Scelte strategiche in Italia, la società estera è residente

Scelte strategiche in Italia, la società estera è residente

La sede amministrativa, centro decisionale, è a Firenze. Il giudice d’appello ha correttamente esaminato e valorizzato diversi elementi rilevatori della residenza italiana della società estera, che però non ha presentato le dichiarazioni fiscali. Per la Cassazione, gli avvisi d’accertamento sono legittimi.

La vicenda controversa scaturisce dalla circostanza, per cui una società di diritto lussemburghese impugnava diversi avvisi di accertamento, relativi ai periodi di imposta dal 1996 al 2003, con i quali – previo Pvc innescato da una verifica a carico di altra società, holding dello stesso gruppo – si contestava l’esterovestizione societaria e, stante l’omesso deposito delle dichiarazioni fiscali, venivano induttivamente recuperate maggiori imposte dirette e Iva e applicate sanzioni.

La Ctp di Firenze respingeva i ricorsi riuniti.
La Ctr della Toscana rigettava l’appello della società, ritenendo correttamente eseguita la notificazione presso la sede operativa in Italia e nei confronti dell’amministratore di fatto. Ha, poi, ritenuto operante, nel caso in esame, la proroga del potere di accertamento per omessa produzione di redditi in Italia e ha ritenuto non violato l’articolo 7 dello Statuto del contribuente (legge n. 212/2000), non discendendo “alcuna conseguenza dalla asserita omessa replica dell’ufficio alle osservazioni del contribuente”. Il giudice d’appello ha, inoltre, ritenuto l’atto correttamente motivato e fondato, nel merito, su diversi elementi indiziari, che avrebbero dimostrato la localizzazione in Italia e, precisamente, a Firenze del luogo “dove si prendono le decisioni fondamentali del management”.

La società contribuente ha proposto ricorso per cassazione, affidato a otto motivi, cui ha resistito l’ufficio con controricorso.
I giudici di legittimità, con sentenza n. 35085 del 14 dicembre 2023, hanno rigettato il ricorso, con condanna della società al pagamento delle spese processuali.

La questione controversa dirimente, affrontata dalla Cassazione, attiene il motivo di ricorso, con il quale la società lussemburghese deduce la violazione e/o falsa applicazione dell’articolo 73, terzo comma, del Tuir e dei principi dell’Unione in tema di libertà di stabilimento (articoli 43, 48 Tfue), dovendosi avere riguardo alla sede effettiva, previa valorizzazione di comportamenti abituali ed esteriorizzati, come evidenziato dal paragrafo 24.1 del Commentario al modello di Convenzione Ocse contro la doppia imposizione. Elementi che, a detta della ricorrente, non sarebbero stati valorizzati dal giudice d’appello.

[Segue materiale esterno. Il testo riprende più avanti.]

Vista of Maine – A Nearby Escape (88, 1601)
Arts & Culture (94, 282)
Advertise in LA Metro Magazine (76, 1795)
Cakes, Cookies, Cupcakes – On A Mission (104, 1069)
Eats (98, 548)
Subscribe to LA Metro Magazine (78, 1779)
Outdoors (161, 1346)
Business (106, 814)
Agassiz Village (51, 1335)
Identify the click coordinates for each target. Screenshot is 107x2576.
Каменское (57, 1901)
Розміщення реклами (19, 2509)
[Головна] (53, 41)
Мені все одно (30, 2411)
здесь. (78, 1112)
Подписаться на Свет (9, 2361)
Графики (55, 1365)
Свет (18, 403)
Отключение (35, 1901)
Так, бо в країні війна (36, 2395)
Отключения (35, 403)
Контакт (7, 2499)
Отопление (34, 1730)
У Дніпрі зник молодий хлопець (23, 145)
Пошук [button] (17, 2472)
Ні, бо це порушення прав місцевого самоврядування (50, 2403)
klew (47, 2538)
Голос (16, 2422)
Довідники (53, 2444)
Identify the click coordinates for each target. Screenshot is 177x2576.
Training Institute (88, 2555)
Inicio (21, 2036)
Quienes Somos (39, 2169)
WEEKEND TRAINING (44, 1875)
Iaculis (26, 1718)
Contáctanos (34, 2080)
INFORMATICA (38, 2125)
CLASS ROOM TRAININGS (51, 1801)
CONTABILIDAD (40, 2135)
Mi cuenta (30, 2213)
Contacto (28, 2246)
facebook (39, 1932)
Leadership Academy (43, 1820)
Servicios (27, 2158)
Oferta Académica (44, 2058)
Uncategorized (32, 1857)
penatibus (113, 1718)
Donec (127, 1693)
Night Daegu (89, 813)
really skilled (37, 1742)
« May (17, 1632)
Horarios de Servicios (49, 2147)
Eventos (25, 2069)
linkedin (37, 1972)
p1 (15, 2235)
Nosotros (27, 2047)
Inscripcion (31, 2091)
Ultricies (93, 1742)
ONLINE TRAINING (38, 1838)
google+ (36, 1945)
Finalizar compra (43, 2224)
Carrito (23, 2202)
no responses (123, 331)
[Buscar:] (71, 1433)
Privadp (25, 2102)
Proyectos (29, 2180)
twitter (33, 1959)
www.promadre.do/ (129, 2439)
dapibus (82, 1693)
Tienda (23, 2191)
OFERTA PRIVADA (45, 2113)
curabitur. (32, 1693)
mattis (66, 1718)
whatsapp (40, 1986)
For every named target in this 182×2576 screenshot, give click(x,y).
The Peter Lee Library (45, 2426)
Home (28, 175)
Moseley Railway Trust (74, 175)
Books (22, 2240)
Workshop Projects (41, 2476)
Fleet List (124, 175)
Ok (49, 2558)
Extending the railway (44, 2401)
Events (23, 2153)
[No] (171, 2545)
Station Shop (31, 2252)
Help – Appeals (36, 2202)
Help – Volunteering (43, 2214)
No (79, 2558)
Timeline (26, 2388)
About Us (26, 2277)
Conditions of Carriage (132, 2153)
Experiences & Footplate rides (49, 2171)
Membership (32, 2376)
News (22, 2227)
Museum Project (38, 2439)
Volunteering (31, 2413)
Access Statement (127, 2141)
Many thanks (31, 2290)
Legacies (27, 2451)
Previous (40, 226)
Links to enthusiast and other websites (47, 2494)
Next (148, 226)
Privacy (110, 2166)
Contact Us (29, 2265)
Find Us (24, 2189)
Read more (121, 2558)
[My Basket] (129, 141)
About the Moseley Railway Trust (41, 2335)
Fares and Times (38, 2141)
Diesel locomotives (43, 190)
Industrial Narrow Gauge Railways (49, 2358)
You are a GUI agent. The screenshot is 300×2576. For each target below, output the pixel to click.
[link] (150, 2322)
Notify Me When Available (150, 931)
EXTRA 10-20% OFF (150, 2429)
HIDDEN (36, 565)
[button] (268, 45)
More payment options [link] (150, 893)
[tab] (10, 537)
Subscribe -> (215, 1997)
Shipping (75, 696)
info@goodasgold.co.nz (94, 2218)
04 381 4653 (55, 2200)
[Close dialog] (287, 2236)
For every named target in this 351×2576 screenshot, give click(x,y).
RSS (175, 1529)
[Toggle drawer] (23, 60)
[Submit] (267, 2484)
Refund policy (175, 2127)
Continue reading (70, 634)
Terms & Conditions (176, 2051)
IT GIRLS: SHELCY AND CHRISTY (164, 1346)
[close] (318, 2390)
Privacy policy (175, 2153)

Sul punto, la Corte ha ritenuto la doglianza inammissibile e infondata, nella parte in cui viene dedotta l’erronea localizzazione in Italia del centro direttivo dell’impresa della società ricorrente.
Secondo il diritto dell’Unione, la nozione di “stabilimento”, ai sensi delle disposizioni del Tfue relative alla libertà di stabilimento, implica l’esercizio effettivo di un’attività economica per una durata di tempo indeterminata, per mezzo dell’insediamento in pianta stabile nello Stato membro di accoglienza, che presuppone, pertanto, un insediamento effettivo dell’operatore interessato in tale Stato e l’esercizio, nel medesimo, di un’attività economica reale (Cgue, 2 settembre 2021, TP, C-502/20, punto 32; Cgue, 22 novembre 2018, Vorarlberger Landes und Hypothekenbank, C‑625/17, punto 35).

Nella specie, il giudice d’appello ha esaminato e valorizzato diversi elementi (venticinque) rilevatori della residenza amministrativa, attinenti al luogo in cui vengono prese le decisioni strategiche dell’impresa, industriali e finanziarie nonché di programmazione (cfr Cassazione, pronuncia n. 11036/2021), accertando una “divergenza fra i poteri di amministrazione formale ed i poteri sostanziali di management esercitati nella sede fiorentina”.

In conclusione, il ricorso è stato ritenuto non meritevole di accoglimento, in quanto viene valorizzato il criterio sostanziale della sede dell’amministrazione previsto dalle norme interne e dalle Convenzioni contro le doppie imposizioni.
Accertata la residenza italiana della società, in merito al riconoscimento del credito per le imposte assolte all’estero la suprema Corte conferma, che la detrazione non spetta in caso di omessa presentazione della dichiarazione o di omessa indicazione dei redditi prodotti all’estero nella dichiarazione presentata.
Nel caso in argomento, non avendo la società presentato in Italia la dichiarazione dei redditi, l’utilizzo dell’eventuale credito di imposta sarebbe precluso.